Eren Duzgun’s book, Capitalism, Jacobinism and International Relations: Revisiting Turkish Modernity, offers a reinterpretation of “Turkish modernity” from 1839 to the present day through the prisms of capitalism and Jacobinism. Its primary purpose is to develop a theoretical framework for understanding “multiple modernities” and “alternative routes to modernity.” In doing so, it engages in controversial debates about the origins of capitalism, international relations of modernity, the significance of the French Revolution, and its world-historical consequences. As such, Duzgun asserts that Jacobinism represents a geopolitical and qualitative alternative to British capitalist modernity. According to him, this alternative model presented a blueprint for other countries’ modernization endeavors. The utilization of this theoretical framework implies that the commodification of life was suppressed, and non-market survival strategies continued in the Ottoman Empire and Republican Turkey due to Jacobinism, which maintained its superiority over capitalist modernity until the 1950s.
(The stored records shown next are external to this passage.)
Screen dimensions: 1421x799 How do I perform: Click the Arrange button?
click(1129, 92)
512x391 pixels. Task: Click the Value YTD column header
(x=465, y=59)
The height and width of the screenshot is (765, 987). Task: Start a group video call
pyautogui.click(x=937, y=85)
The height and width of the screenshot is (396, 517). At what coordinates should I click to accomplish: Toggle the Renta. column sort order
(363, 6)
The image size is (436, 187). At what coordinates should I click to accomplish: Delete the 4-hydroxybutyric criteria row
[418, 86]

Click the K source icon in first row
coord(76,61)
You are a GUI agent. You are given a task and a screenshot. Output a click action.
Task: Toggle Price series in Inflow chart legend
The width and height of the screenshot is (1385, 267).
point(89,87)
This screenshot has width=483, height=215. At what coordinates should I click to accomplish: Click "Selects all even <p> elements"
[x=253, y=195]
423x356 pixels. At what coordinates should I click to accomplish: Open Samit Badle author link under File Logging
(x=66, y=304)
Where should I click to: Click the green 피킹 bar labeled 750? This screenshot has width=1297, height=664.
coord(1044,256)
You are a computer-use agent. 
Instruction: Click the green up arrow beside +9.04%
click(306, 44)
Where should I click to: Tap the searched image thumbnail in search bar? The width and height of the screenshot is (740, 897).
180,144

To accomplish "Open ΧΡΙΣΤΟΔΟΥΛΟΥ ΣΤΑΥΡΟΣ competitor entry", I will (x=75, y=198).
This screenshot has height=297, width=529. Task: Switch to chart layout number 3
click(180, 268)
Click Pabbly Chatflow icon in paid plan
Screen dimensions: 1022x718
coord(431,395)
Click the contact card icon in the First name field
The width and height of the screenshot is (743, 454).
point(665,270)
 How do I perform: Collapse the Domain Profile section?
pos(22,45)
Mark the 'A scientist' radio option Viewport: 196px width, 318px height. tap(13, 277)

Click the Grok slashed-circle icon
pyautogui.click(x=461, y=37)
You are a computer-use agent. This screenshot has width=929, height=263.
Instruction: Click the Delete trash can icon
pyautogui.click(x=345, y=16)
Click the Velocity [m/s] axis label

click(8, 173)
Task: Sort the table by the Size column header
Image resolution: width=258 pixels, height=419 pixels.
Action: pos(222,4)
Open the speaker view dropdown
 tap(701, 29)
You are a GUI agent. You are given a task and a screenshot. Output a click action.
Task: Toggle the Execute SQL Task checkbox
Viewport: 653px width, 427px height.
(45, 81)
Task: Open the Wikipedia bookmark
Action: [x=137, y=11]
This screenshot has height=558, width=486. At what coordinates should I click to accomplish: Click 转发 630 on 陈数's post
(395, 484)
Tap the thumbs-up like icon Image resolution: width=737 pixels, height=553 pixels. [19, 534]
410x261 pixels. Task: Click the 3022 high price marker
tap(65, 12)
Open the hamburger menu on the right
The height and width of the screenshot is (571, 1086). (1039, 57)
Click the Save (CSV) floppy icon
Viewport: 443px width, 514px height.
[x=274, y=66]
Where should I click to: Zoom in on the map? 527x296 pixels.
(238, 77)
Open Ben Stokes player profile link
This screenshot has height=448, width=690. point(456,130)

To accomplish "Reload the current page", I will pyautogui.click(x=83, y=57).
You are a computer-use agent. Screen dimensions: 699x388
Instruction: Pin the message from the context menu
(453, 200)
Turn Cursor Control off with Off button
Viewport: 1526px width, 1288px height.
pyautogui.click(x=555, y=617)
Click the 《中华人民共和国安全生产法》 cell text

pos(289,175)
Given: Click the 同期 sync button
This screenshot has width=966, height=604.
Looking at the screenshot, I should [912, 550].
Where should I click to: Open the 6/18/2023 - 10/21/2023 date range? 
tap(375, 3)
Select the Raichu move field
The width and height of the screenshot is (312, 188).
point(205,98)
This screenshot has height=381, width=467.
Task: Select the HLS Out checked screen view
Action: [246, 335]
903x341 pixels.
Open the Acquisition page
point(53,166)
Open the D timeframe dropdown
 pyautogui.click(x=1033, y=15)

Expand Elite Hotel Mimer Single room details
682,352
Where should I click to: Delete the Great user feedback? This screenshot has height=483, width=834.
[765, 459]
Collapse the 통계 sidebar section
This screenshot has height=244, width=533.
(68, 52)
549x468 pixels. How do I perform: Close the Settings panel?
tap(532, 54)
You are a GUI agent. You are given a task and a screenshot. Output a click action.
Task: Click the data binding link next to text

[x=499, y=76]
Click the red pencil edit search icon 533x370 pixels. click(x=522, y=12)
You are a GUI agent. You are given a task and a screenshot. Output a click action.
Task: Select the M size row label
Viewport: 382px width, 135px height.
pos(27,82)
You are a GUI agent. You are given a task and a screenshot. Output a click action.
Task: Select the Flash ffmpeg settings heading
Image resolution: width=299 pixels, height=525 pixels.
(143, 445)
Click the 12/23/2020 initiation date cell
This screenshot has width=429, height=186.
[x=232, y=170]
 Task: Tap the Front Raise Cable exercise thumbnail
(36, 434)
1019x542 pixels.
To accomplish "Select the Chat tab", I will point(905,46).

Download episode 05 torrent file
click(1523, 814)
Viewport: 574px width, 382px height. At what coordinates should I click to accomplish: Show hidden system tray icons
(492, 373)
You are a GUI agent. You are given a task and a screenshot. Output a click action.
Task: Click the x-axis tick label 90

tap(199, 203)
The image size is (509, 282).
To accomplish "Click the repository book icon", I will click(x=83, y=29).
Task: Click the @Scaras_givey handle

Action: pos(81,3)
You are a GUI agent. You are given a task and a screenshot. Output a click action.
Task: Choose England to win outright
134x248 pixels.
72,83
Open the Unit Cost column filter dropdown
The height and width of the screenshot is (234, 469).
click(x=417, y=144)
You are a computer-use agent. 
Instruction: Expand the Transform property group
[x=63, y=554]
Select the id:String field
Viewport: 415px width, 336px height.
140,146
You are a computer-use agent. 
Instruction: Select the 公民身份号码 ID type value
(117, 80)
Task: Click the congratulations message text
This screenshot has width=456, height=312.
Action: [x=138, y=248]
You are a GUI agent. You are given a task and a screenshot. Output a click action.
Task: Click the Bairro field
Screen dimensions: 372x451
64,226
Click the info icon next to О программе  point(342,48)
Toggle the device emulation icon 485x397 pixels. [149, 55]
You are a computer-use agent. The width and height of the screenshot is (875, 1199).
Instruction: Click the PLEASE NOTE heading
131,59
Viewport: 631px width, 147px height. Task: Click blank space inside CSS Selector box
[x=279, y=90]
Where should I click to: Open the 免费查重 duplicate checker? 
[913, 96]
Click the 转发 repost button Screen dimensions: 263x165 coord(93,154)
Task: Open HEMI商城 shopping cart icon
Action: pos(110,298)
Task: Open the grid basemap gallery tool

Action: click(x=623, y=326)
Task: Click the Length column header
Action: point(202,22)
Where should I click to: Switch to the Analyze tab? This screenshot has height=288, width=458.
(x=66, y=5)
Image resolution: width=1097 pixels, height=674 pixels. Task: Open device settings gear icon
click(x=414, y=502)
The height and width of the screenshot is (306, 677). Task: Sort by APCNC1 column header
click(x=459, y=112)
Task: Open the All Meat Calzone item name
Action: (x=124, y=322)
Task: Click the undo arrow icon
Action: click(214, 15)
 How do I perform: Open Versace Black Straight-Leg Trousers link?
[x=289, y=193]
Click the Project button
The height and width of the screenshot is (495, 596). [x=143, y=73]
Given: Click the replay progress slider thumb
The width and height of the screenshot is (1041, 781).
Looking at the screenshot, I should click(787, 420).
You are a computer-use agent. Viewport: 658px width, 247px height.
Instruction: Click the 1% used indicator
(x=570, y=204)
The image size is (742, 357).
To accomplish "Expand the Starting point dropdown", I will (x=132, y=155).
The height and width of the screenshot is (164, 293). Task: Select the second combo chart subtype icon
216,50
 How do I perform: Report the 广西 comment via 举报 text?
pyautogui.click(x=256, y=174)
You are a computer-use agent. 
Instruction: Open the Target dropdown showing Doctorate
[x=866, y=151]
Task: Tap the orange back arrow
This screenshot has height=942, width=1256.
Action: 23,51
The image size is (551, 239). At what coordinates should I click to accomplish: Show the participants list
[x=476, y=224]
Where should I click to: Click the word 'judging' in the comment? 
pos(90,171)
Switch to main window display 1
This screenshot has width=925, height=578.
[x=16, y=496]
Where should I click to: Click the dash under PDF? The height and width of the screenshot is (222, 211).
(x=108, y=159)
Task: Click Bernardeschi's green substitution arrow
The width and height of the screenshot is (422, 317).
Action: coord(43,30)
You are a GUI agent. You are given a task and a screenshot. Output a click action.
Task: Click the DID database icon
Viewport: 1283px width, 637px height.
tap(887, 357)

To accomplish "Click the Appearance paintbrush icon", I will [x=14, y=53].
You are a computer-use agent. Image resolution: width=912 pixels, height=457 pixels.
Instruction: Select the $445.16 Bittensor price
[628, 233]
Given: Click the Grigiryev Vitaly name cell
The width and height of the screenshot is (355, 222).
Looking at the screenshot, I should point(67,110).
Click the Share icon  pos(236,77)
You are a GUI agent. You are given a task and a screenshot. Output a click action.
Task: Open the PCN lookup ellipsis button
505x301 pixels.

The book consists of seven chapters. While the first chapter serves as an introduction, laying out the plan of the book, the last chapter makes a general evaluation of “Turkish modernity.” The author builds his main arguments in discussion with the controversial historical debates in the second chapter, where he raises two crucial criticisms of the existing literature of historical sociology. These critiques are methodological internalism and methodological presentism. Duzgun contends that the primary problem fueling these methodological traps is the separation of economics and politics and the tendency to ascribe different rationalities to each. According to him, presentist approaches transhistoricize and equate capitalism with embryonically developing phenomena such as commerce, wage labor, and industrial production. Employing the theoretical assumptions of political Marxism regarding how capitalism emerged, he instead defines capitalism as the dependence on the market and the establishment of a new institutional set up, which requires the systematic and political eradication of non-market survival strategies. This definition is based on Ellen Meiksins Wood’s conception of capitalism.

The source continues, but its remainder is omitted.